FOUNDER OF THE ARVIGO (R) TECHNIQUES OF MAYA ABDOMINAL THERAPY
In 1983, Chicago native Rosita Arvigo, a doctor of Naprapathy (D.N.) began an intensive 12 year apprenticeship with one of the last living Maya shamans in Central America. Don Elijio Panti was already 90 years old when Arvigo began to study with him in his tiny, remote village of San Antonio in Western Belize, not far from the Guatemalan border.
Rosita learned about native healing plants, the Maya prayers, herbal bathing for physical and spiritual healing and the ancient technique of Maya abdominal massage, known simply as “la sobada” – the massage.

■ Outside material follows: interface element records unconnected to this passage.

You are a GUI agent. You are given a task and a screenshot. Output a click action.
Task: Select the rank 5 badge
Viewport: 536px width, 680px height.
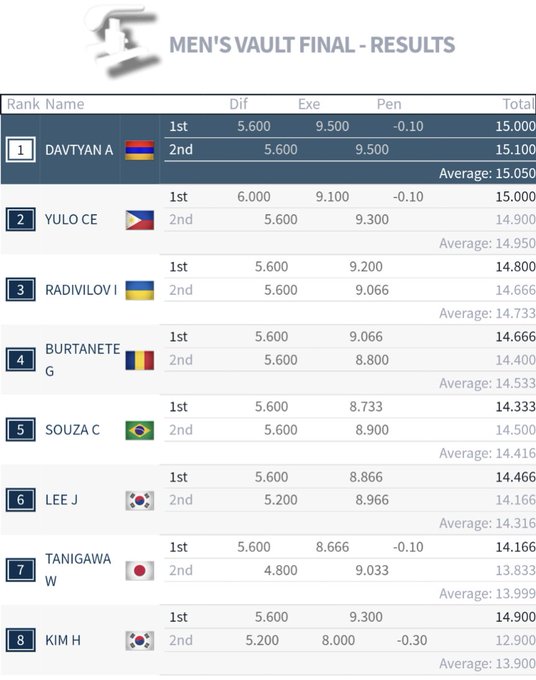[x=20, y=430]
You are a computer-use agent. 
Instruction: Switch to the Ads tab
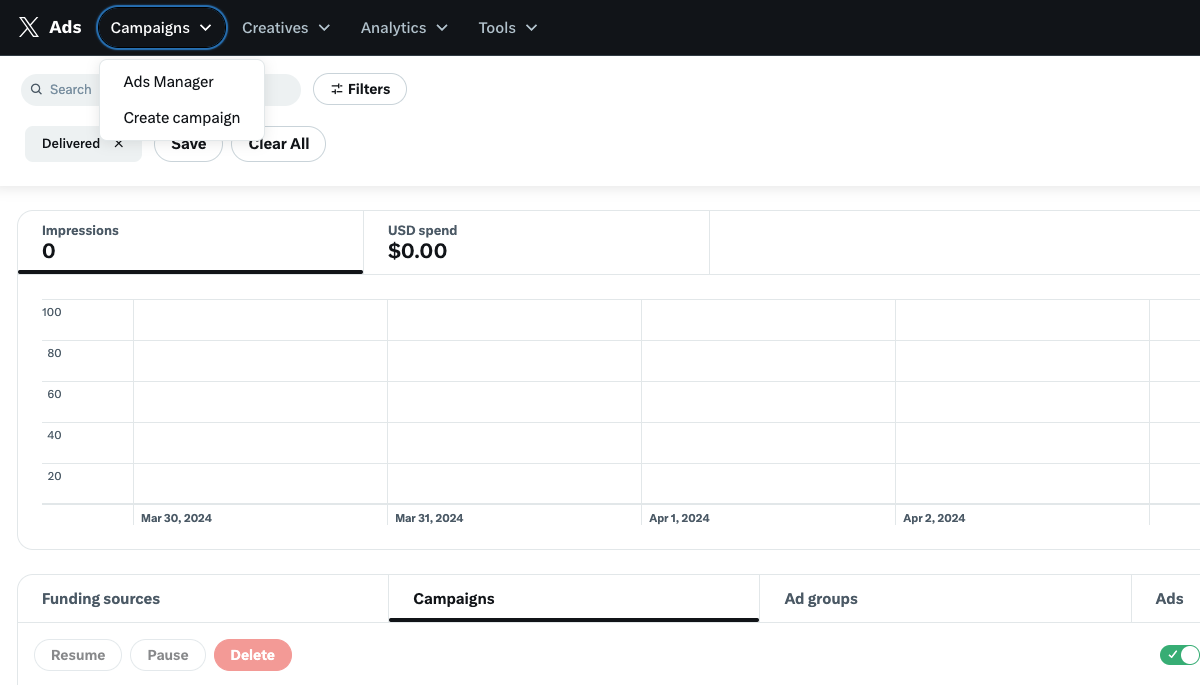(1168, 598)
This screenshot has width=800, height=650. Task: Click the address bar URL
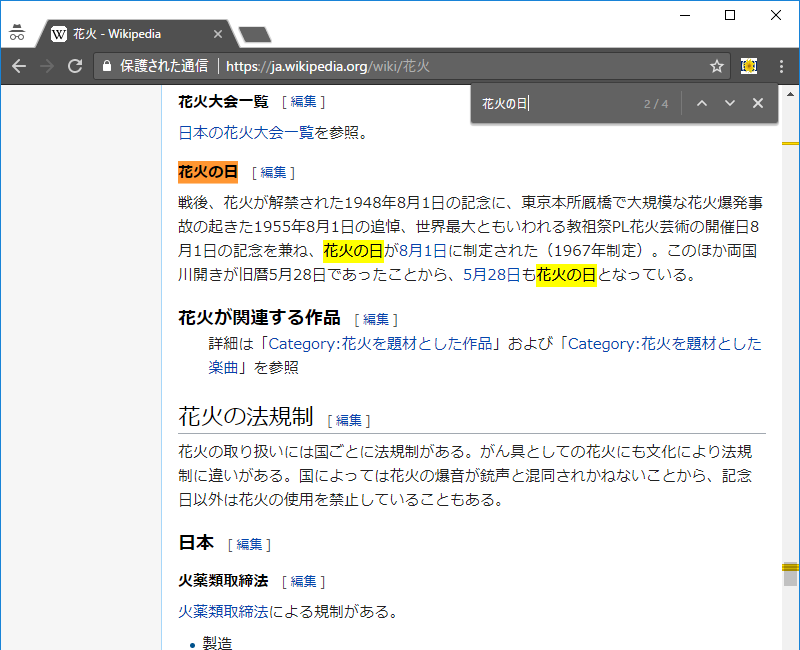[328, 66]
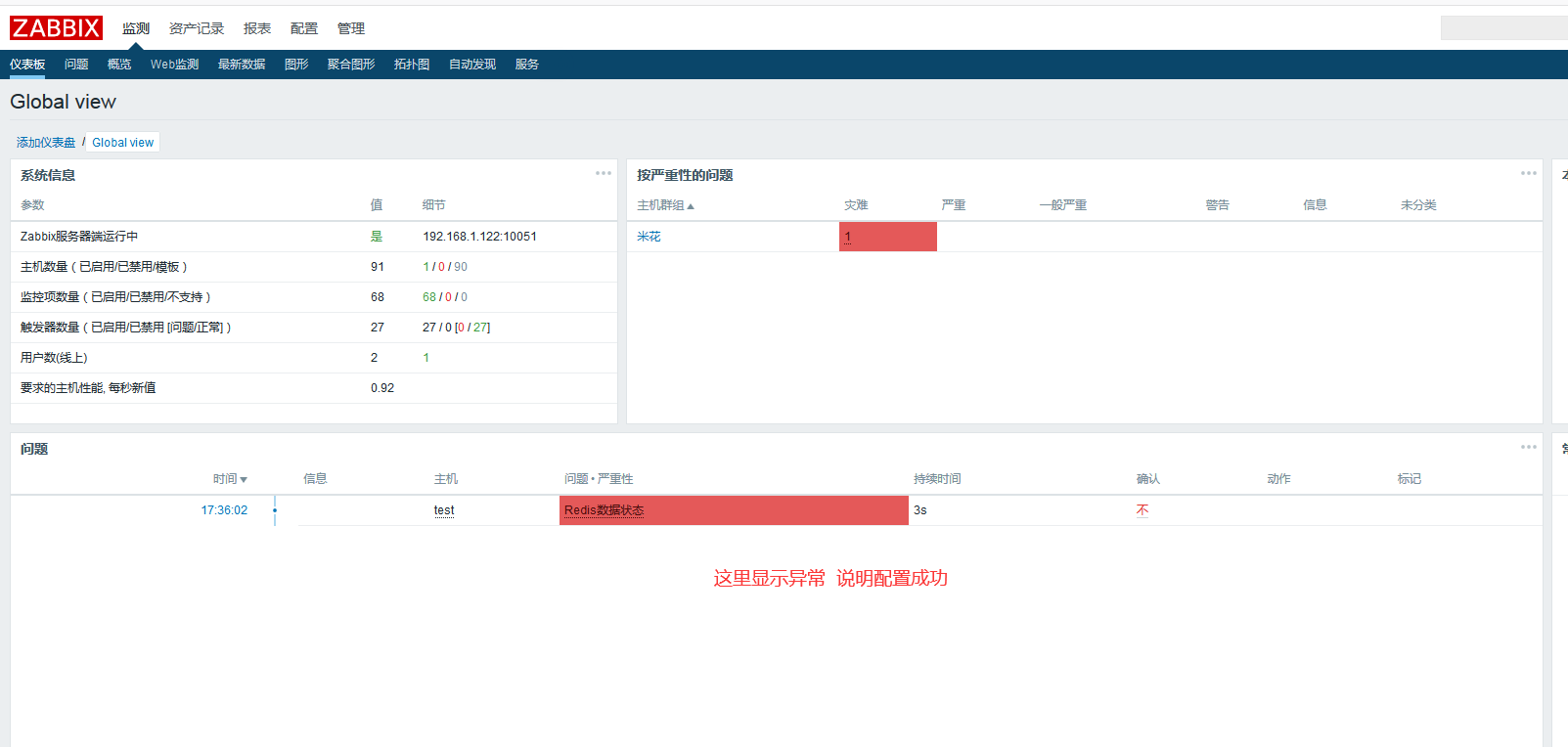Image resolution: width=1568 pixels, height=747 pixels.
Task: Open the Web监测 tab
Action: tap(174, 65)
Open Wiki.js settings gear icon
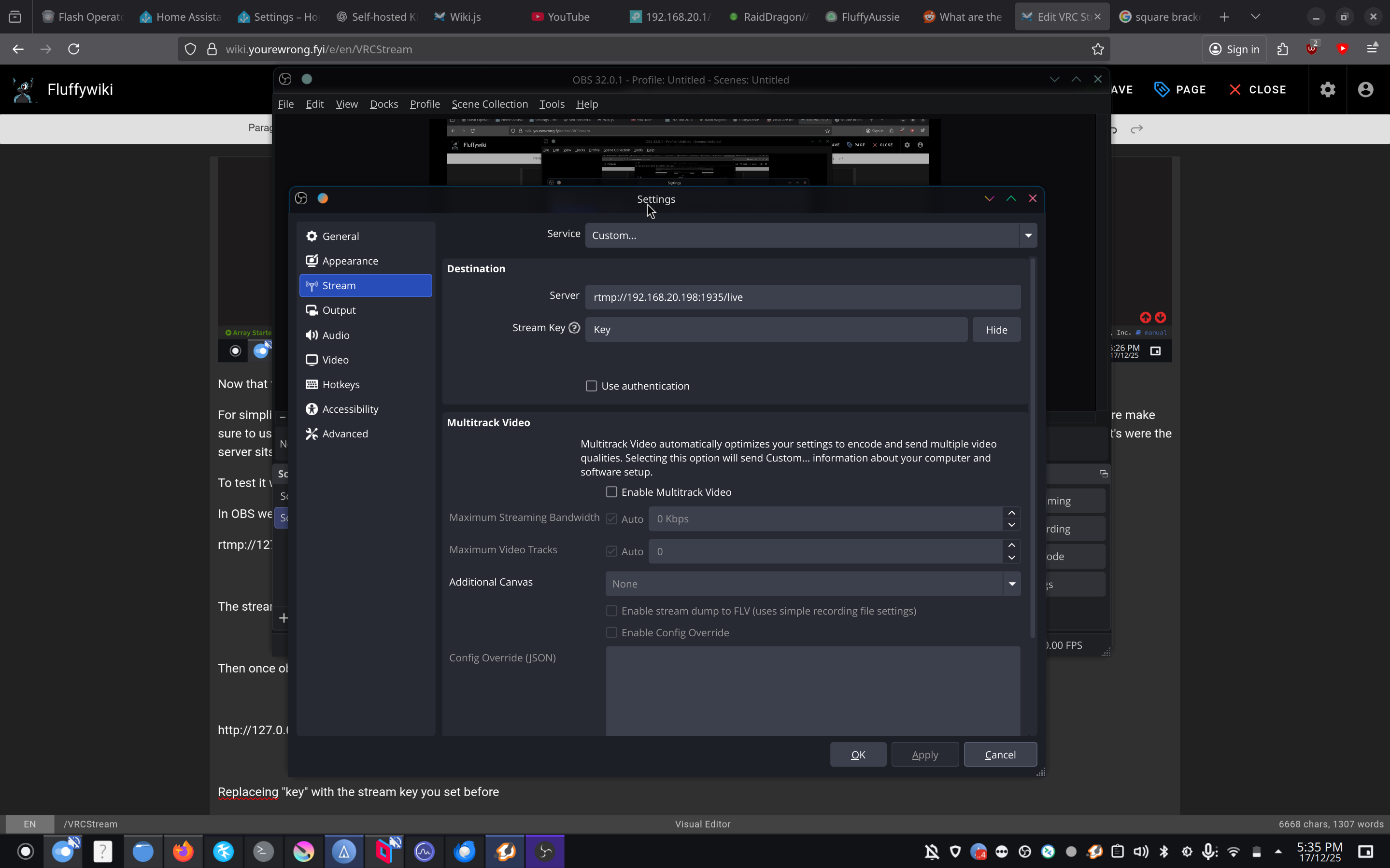This screenshot has width=1390, height=868. coord(1327,90)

She watched her mentor’s deft and wrinkled hands massage thousands of abdomens with incredibly impressive results. Maya women often arrived on the doorstep of this humble clinic in groves and gaggles to have the old bush doctor massage their abdomens for relief of painful periods, headaches, tired legs, infertility and digestive upsets.
So impressed with the technique and its deeply healing results, Arvigo spent a decade researching the how’s and why’s of this Maya Massage System. She applied her knowledge of anatomy, physiology, herbology and her naprapathic training in damaged ligaments to establish a credible explanation of causes, signs, symptoms and successful treatments for both men and women.
Her husband concentrated on working with the men. “Eventually”, she says, “I specialised in ailments of women using these time-honoured bodywork techniques that alleviate and prevent some of our very common complaints. The best part, though, is that it shows there really is an accessible alternative to surgery and drugs for abdominal and pelvis complaints.”
Don Elijio passed away in 1996 at the age of 103. Rosita also studied with many local midwives, including Miss Hortence Robinson, a 73 year old herbal midwife of Belize who had been delivering babies since she was 13. Midwives and healers of Central America agree that most female troubles are caused by the wandering womb.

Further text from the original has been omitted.